Sandboxing : pourquoi Barracuda a retenu l’émulation
Virtualisation et émulation s’opposent lorsqu’il s’agit de placer des codes suspects en bac à sable. Stephen Pao, de Barracuda Networks, explique pourquoi l’équipementier a opté pour la seconde technologie.
Barracuda Networks fait partie des équipementiers qui ont construit leur offre de pare-feu de nouvelle génération à coup de rachats et de partenariats. Dans un entretien organisé à l’occasion d’un voyage de presse à Boston, Stephen Pao, directeur général de l’activité sécurité de Barracuda Networks, revient sur ce choix et sur celui de l’émulation pour l’analyse dynamique, en bac à sable (ou sandboxing) des composants logiciels suspects.
« Les pare-feu de nouvelle génération (NGFW) constituent une évolution majeure de la protection des infrastructures en réseau par rapport aux approches précédentes. Il n’est ainsi plus question de protéger en filtrant simplement par adresse IP ou par protocole, par exemple. » Et cela répond à un besoin bien spécifique : « les professionnels de l’IT n’ont pas demandé aux utilisateurs de recourir à Dropbox. Ce genre de choses survient naturellement. La combinaison du BYOD et de ce type de Shadow IT a créé un environnement dans lequel il faut passer à autre chose. »
Pour Barracuda, la transformation a débuté par le rachat de Phion en 2009, afin de commencer à construire une offre que Stephen Pao présente comme son segment à la plus forte croissance. Est ensuite venue l’acquisition de Purewire, avec laquelle l’équipementier a commencé à développer son offre de sandboxing. Un travail réalisé dans ses laboratoires mais qui n’a pas véritablement conduit à un produit : « cela ne pouvait pas réellement fonctionner sans intervention humaine. » Et puis, « fondamentalement, il s’agissait d’une approche par des signatures, pas celle d’un exécutable ou d’un fichier, mais celle de son comportement. »

__CONSIGNE__
Dans le texte sur le sandboxing chez Barracuda, quelle société l'équipementier a-t-il rachetée en 2009 ?

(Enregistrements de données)
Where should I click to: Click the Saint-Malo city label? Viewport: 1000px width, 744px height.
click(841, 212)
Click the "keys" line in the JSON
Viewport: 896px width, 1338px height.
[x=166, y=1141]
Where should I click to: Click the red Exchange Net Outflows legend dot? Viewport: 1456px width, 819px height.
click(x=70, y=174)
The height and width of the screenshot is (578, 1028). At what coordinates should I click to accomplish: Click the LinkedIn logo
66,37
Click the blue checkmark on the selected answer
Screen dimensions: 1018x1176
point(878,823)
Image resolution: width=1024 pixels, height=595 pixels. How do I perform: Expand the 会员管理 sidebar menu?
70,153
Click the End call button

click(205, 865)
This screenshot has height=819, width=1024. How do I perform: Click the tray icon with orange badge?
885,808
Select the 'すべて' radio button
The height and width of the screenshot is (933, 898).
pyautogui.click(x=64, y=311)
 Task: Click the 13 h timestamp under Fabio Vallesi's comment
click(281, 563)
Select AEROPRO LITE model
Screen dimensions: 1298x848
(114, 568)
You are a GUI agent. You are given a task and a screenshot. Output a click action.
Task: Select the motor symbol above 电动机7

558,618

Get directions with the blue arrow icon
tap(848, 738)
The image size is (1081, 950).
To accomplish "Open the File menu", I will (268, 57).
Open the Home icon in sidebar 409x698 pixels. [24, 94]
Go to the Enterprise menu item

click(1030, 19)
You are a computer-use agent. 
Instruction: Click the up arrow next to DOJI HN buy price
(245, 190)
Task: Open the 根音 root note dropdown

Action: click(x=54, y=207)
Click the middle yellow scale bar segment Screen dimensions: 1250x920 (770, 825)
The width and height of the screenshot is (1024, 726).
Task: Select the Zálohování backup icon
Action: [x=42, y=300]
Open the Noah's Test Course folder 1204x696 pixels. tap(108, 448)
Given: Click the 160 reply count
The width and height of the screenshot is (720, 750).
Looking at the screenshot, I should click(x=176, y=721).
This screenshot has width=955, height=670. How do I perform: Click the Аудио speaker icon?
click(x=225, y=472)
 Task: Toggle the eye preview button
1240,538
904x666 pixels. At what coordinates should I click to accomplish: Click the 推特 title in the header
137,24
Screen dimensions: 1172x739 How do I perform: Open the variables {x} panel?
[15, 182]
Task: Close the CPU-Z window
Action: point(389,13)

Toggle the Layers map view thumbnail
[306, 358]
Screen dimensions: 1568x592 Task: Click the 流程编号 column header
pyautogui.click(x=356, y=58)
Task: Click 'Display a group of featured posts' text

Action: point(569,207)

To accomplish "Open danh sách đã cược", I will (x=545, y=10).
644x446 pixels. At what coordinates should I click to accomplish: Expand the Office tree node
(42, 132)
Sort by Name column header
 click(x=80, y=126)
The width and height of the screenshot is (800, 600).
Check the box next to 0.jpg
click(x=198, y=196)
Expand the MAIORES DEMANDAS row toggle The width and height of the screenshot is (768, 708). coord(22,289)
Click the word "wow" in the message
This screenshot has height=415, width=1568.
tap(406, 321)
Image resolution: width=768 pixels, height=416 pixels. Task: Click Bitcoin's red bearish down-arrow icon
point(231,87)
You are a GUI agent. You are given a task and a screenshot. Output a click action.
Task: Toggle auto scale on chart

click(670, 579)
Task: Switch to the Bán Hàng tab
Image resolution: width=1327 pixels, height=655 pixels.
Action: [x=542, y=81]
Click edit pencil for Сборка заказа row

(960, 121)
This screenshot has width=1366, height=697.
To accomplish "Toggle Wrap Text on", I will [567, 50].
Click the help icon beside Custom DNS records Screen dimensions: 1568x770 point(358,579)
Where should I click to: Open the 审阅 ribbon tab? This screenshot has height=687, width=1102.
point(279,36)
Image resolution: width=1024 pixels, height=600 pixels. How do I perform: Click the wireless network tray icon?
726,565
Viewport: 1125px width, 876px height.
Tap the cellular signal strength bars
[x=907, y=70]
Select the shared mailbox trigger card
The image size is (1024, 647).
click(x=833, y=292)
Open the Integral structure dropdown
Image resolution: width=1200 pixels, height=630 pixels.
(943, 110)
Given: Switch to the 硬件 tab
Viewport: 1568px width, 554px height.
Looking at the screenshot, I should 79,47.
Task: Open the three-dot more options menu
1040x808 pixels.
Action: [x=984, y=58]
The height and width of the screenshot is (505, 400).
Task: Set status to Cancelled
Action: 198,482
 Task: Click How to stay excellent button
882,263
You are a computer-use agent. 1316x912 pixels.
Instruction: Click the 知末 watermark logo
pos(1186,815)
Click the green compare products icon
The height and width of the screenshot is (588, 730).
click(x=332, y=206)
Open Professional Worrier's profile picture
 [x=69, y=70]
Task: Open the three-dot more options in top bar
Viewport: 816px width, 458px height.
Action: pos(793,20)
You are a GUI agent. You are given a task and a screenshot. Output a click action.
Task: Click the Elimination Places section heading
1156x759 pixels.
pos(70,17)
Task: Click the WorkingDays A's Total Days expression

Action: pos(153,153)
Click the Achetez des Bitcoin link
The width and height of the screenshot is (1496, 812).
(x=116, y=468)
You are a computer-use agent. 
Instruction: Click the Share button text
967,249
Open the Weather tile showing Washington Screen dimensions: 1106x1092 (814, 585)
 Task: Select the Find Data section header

__RÉSULTAT__
Barracuda a racheté Phion en 2009.